Please transcribe exactly the lines from the line holding "Dahnil Anzar: Sekali" through the end of the data below, and skip any pictures.

Records for the exercise:

*** Block opens ***

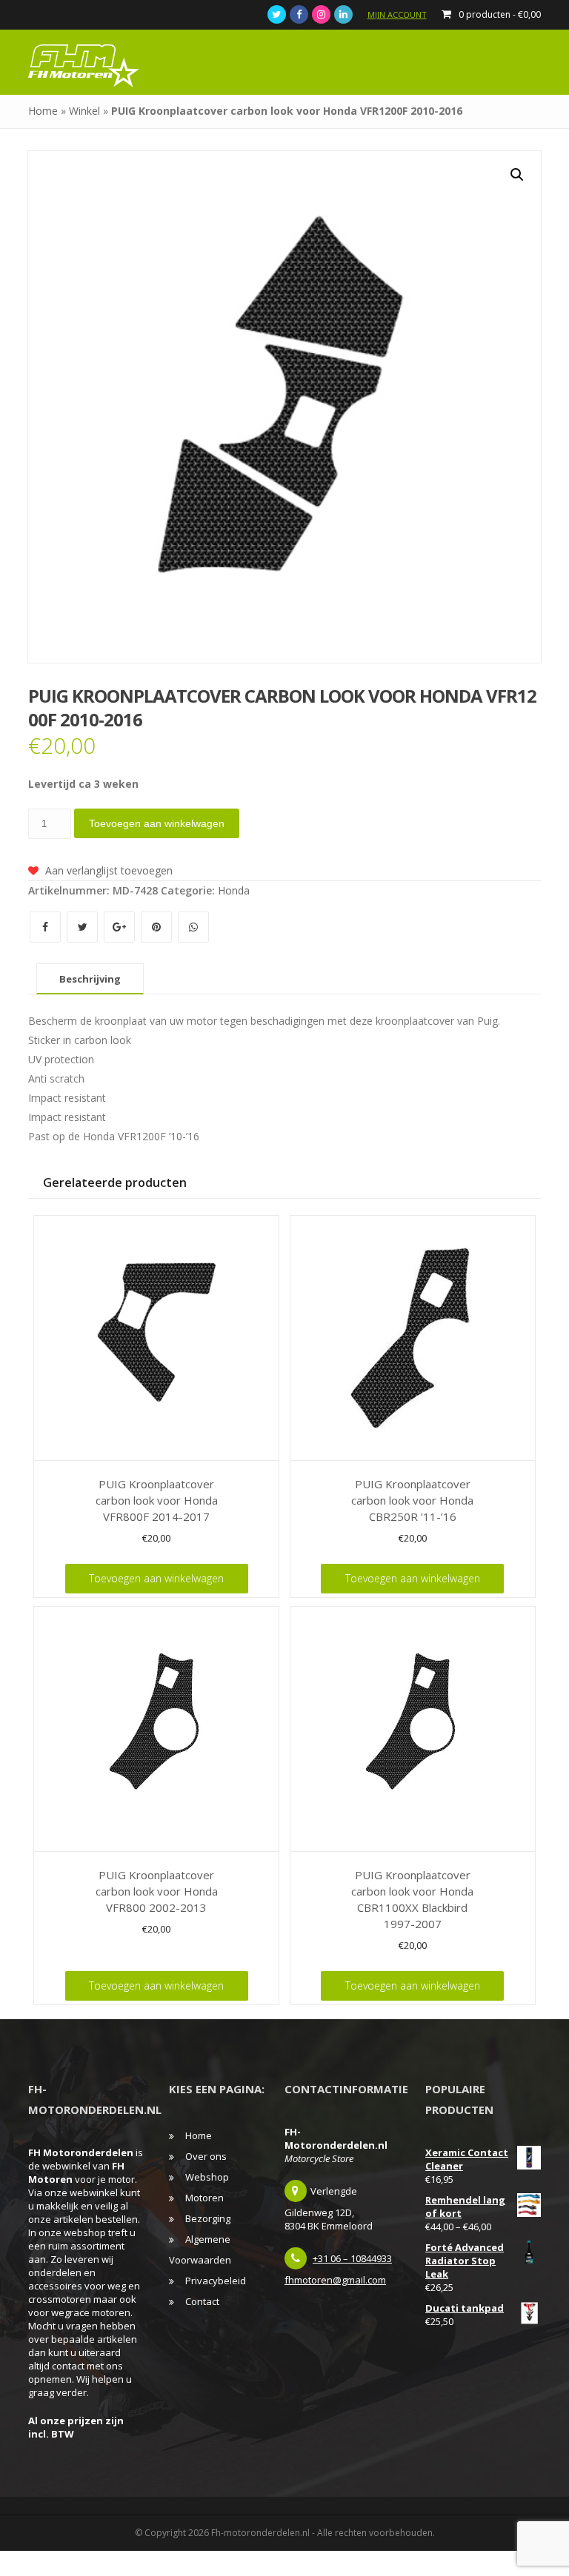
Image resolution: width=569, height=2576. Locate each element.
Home (43, 111)
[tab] (90, 978)
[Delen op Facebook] (46, 927)
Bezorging (207, 2218)
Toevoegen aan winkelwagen (156, 823)
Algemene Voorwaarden (200, 2249)
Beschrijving (90, 979)
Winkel (84, 111)
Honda (234, 890)
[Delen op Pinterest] (157, 927)
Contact (202, 2301)
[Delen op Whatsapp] (193, 927)
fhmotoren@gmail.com (335, 2279)
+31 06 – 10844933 (352, 2258)
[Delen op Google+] (120, 927)
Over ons (206, 2156)
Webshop (207, 2177)
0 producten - (500, 14)
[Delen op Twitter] (83, 927)
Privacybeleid (215, 2280)
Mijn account (397, 14)
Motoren (204, 2197)
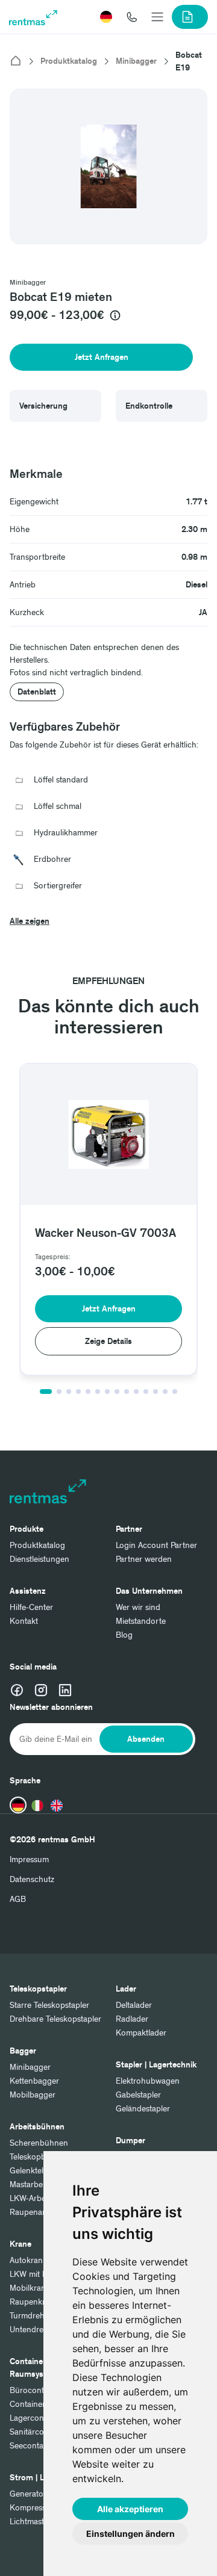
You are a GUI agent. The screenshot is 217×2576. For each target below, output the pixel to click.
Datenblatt (36, 692)
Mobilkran (28, 2288)
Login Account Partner (156, 1545)
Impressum (29, 1859)
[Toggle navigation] (157, 16)
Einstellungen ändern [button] (130, 2533)
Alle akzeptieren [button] (130, 2509)
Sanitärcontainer (39, 2432)
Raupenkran (32, 2302)
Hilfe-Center (31, 1607)
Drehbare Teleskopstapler (55, 2019)
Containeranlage (39, 2404)
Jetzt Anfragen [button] (101, 357)
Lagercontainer (37, 2418)
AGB (18, 1899)
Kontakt (24, 1621)
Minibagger (136, 61)
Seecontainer (33, 2446)
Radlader (132, 2019)
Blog (124, 1635)
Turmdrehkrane (37, 2316)
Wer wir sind (138, 1607)
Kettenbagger (34, 2081)
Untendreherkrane (43, 2329)
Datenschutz (32, 1879)
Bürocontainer (36, 2390)
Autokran (26, 2260)
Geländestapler (143, 2109)
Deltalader (134, 2005)
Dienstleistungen (39, 1559)
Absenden (146, 1739)
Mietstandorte (141, 1621)
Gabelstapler (138, 2095)
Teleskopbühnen (39, 2157)
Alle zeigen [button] (29, 921)
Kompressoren (36, 2508)
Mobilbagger (32, 2095)
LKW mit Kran (35, 2274)
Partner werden (144, 1559)
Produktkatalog (68, 61)
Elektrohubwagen (148, 2081)
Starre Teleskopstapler (49, 2005)
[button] (106, 17)
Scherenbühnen (39, 2143)
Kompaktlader (141, 2033)
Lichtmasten (31, 2521)
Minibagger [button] (28, 282)
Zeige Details (108, 1341)
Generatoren (32, 2494)
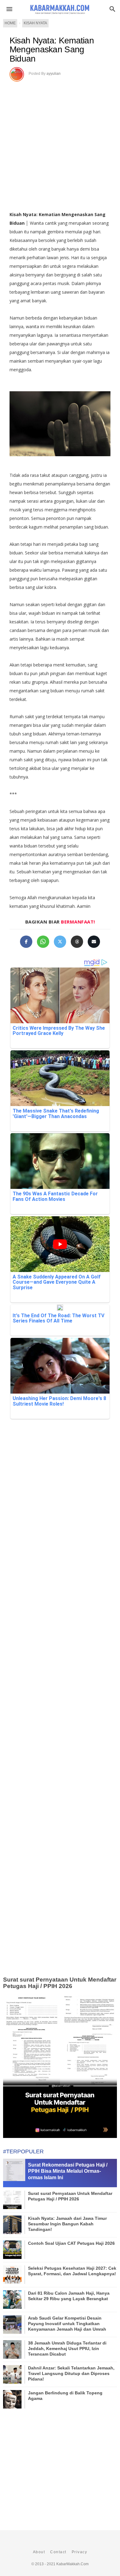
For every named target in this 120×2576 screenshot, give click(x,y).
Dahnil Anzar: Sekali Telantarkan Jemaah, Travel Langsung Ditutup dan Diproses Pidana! (71, 2373)
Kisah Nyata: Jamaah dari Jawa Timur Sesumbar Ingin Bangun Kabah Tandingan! (67, 2224)
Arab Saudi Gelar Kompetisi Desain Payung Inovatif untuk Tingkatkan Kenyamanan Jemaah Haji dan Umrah (67, 2324)
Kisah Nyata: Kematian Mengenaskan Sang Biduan (52, 49)
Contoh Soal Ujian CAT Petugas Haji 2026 (71, 2243)
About (39, 2552)
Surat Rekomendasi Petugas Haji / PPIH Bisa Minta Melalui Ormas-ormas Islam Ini (67, 2171)
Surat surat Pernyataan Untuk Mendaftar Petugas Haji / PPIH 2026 (59, 1982)
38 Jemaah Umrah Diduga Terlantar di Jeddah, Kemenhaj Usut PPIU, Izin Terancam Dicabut (67, 2349)
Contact (58, 2552)
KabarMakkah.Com (72, 2564)
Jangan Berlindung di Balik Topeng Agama (65, 2395)
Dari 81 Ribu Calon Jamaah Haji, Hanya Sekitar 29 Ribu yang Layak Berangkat (69, 2296)
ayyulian (53, 73)
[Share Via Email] (94, 942)
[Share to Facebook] (26, 942)
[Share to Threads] (77, 942)
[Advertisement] (60, 144)
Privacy (79, 2552)
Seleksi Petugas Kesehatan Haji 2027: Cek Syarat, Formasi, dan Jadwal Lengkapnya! (72, 2271)
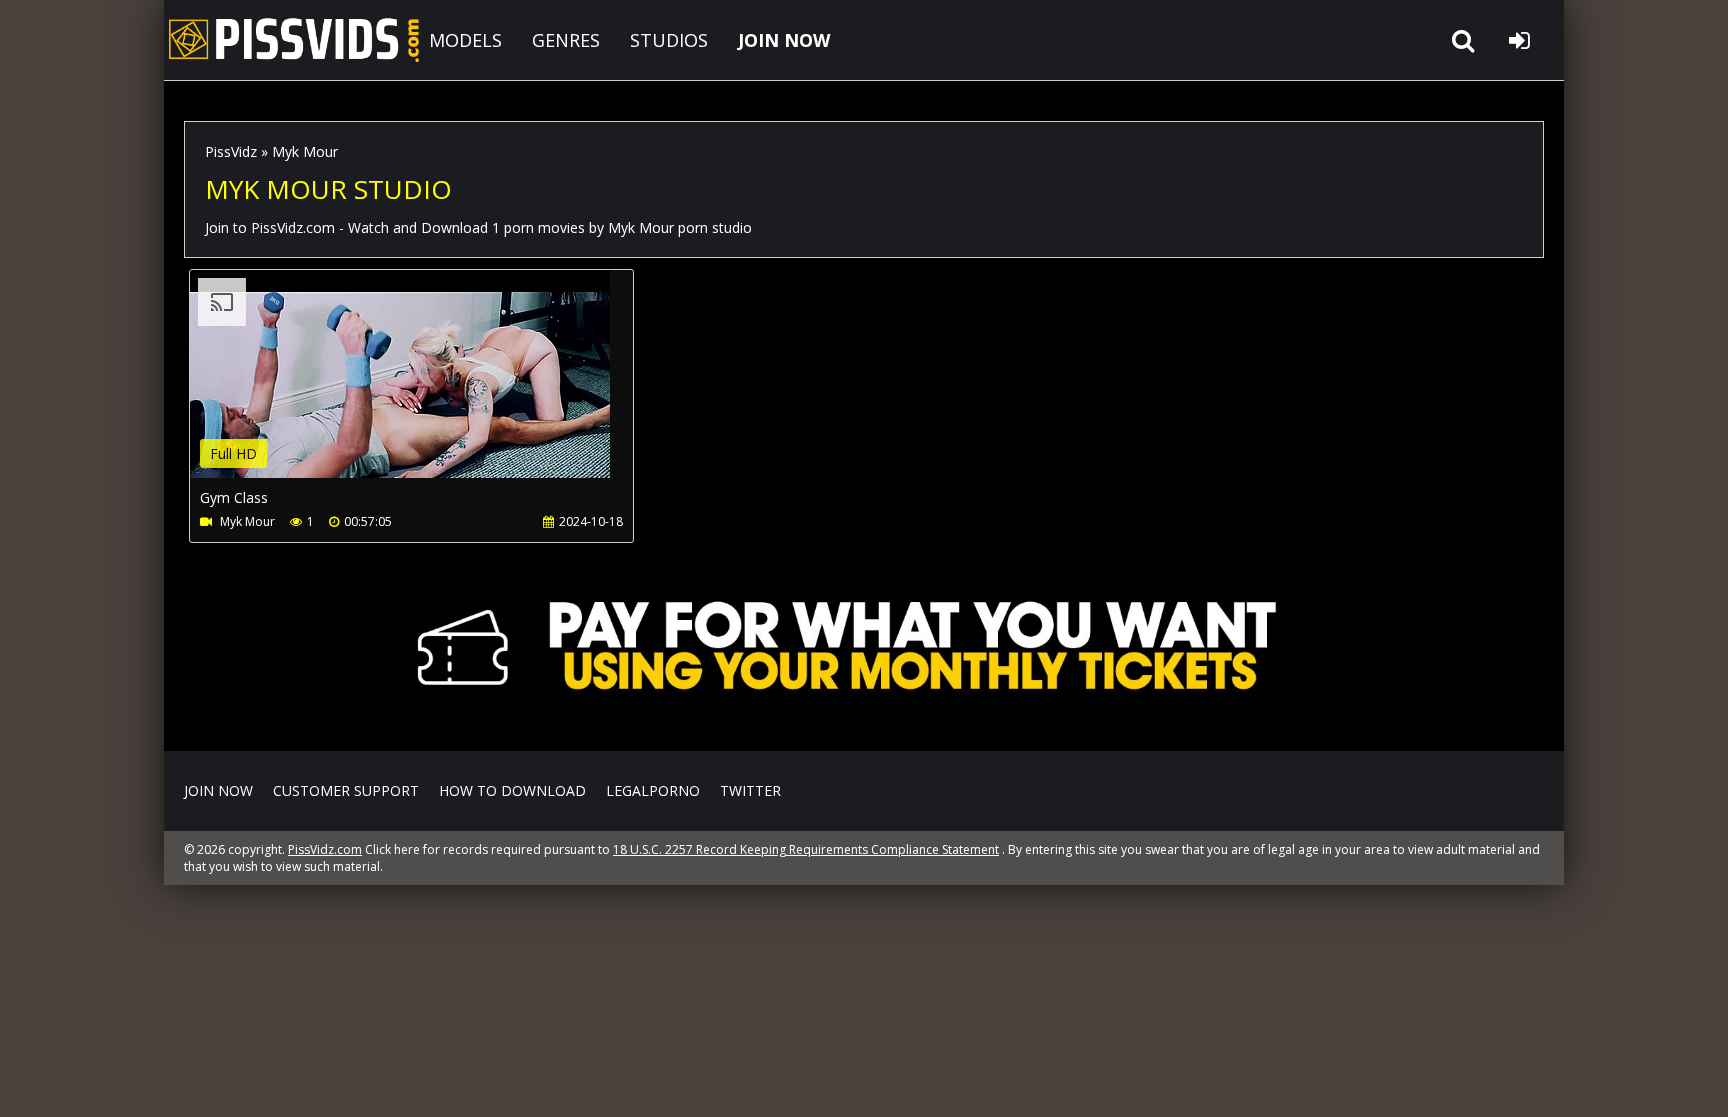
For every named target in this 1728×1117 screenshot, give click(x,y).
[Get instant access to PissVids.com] (864, 721)
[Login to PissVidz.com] (1519, 40)
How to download (512, 790)
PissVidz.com (294, 40)
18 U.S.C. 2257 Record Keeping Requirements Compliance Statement (806, 849)
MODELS (465, 40)
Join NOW (218, 790)
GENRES (566, 40)
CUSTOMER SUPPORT (346, 790)
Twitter (750, 790)
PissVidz (231, 151)
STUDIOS (669, 40)
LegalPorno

*** Block closes ***

Exercise answer:
Dahnil Anzar: Sekali Telantarkan Jemaah, Travel Langsung Ditutup dan Diproses Pidana! (71, 2373)
Kisah Nyata: Jamaah dari Jawa Timur Sesumbar Ingin Bangun Kabah Tandingan! (67, 2224)
Arab Saudi Gelar Kompetisi Desain Payung Inovatif untuk Tingkatkan Kenyamanan Jemaah Haji dan Umrah (67, 2324)
Kisah Nyata: Kematian Mengenaskan Sang Biduan (52, 49)
Contoh Soal Ujian CAT Petugas Haji 2026 (71, 2243)
About (39, 2552)
Surat Rekomendasi Petugas Haji / PPIH Bisa Minta Melalui Ormas-ormas Islam Ini (67, 2171)
Surat surat Pernyataan Untuk Mendaftar Petugas Haji / PPIH 2026 (59, 1982)
38 Jemaah Umrah Diduga Terlantar di Jeddah, Kemenhaj Usut PPIU, Izin Terancam Dicabut (67, 2349)
Contact (58, 2552)
KabarMakkah.Com (72, 2564)
Jangan Berlindung di Balik Topeng Agama (65, 2395)
Dari 81 Ribu Calon Jamaah Haji, Hanya Sekitar 29 Ribu yang Layak Berangkat (69, 2296)
ayyulian (53, 73)
[Share Via Email] (94, 942)
[Share to Facebook] (26, 942)
[Share to Threads] (77, 942)
[Advertisement] (60, 144)
Privacy (79, 2552)
Seleksi Petugas Kesehatan Haji 2027: Cek Syarat, Formasi, dan Jadwal Lengkapnya! (72, 2271)
For every named target in this 1728×1117 screenshot, give click(x,y).
[Get instant access to PissVids.com] (864, 721)
[Login to PissVidz.com] (1519, 40)
How to download (512, 790)
PissVidz.com (294, 40)
18 U.S.C. 2257 Record Keeping Requirements Compliance Statement (806, 849)
MODELS (465, 40)
Join NOW (218, 790)
GENRES (566, 40)
CUSTOMER SUPPORT (346, 790)
Twitter (750, 790)
PissVidz (231, 151)
STUDIOS (669, 40)
LegalPorno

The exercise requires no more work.